*任务说明*
将下面所有行逐字重新录入，答案中略去图片。

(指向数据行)
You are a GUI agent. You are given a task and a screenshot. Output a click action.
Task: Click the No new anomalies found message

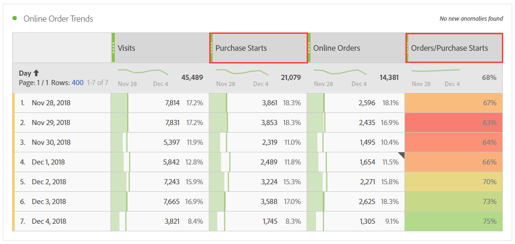coord(471,19)
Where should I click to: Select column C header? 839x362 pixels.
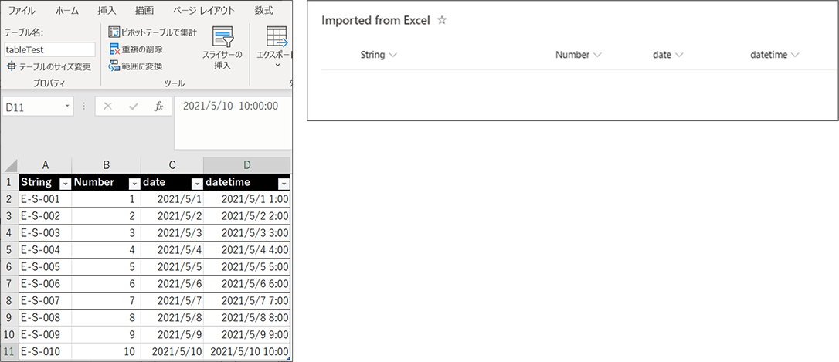point(172,165)
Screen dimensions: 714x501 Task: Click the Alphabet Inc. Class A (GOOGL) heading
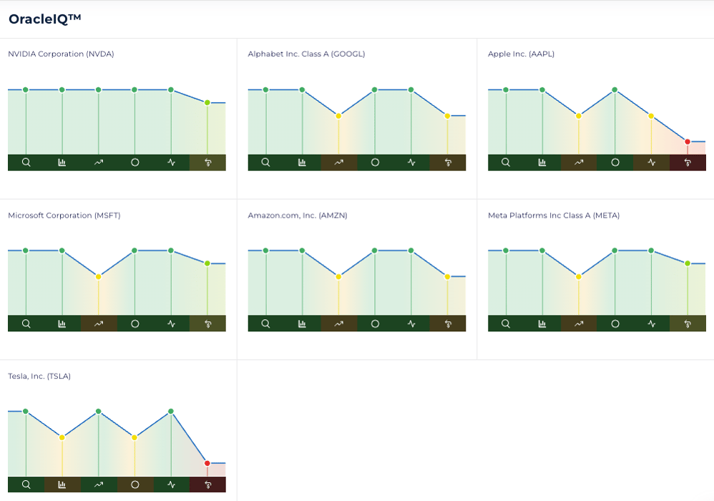(x=307, y=54)

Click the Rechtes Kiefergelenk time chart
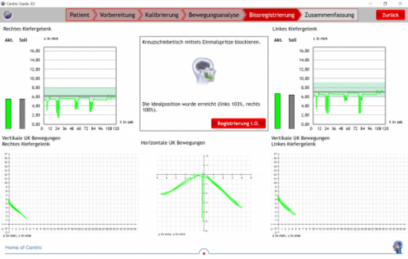click(x=79, y=87)
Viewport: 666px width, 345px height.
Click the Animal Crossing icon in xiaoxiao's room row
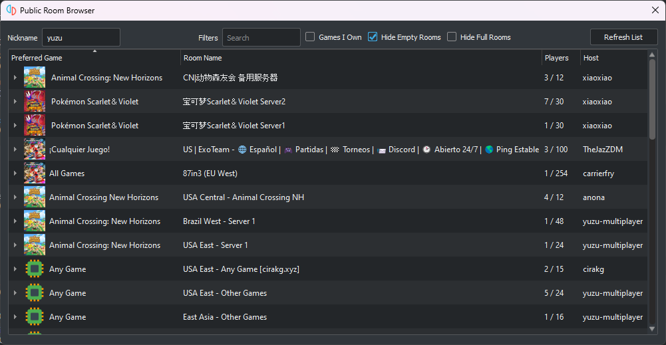pyautogui.click(x=35, y=78)
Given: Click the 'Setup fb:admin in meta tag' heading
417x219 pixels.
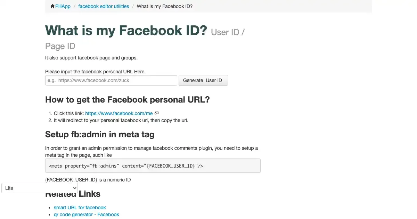Looking at the screenshot, I should (x=100, y=135).
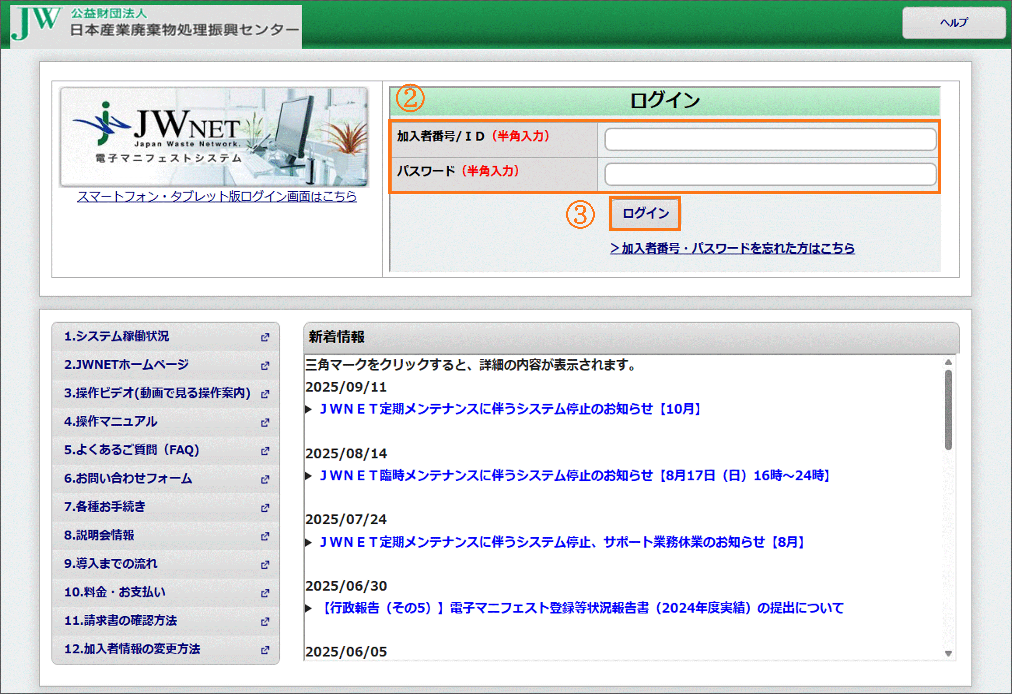Image resolution: width=1012 pixels, height=694 pixels.
Task: Click into 加入者番号/ID input field
Action: 770,139
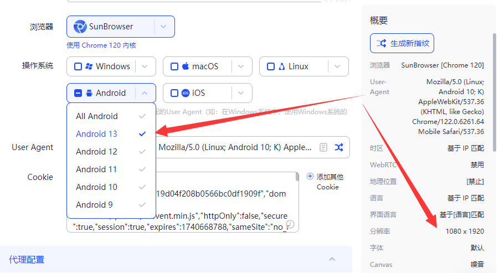This screenshot has height=273, width=499.
Task: Collapse the 代理配置 section
Action: pyautogui.click(x=332, y=259)
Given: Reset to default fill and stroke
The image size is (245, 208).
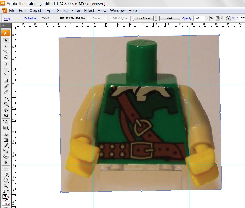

*参考答案*
You are a GUI agent. You are given a task and a screenshot. Output a click action.
Task: Click the No new anomalies found message

coord(471,19)
Where should I click to: Select column C header? 839x362 pixels.
point(172,165)
Screen dimensions: 714x501 Task: Click the Alphabet Inc. Class A (GOOGL) heading
(x=307, y=54)

Click the Rechtes Kiefergelenk time chart
click(x=79, y=87)
Viewport: 666px width, 345px height.
Click the Animal Crossing icon in xiaoxiao's room row
pyautogui.click(x=35, y=78)
Given: Click the 'Setup fb:admin in meta tag' heading
417x219 pixels.
Looking at the screenshot, I should (x=100, y=135).
Image resolution: width=1012 pixels, height=694 pixels.
Task: Click into 加入者番号/ID input field
Action: 770,139
This screenshot has height=273, width=499.
Task: Collapse the 代理配置 section
Action: pyautogui.click(x=332, y=259)
Given: Reset to default fill and stroke
The image size is (245, 208).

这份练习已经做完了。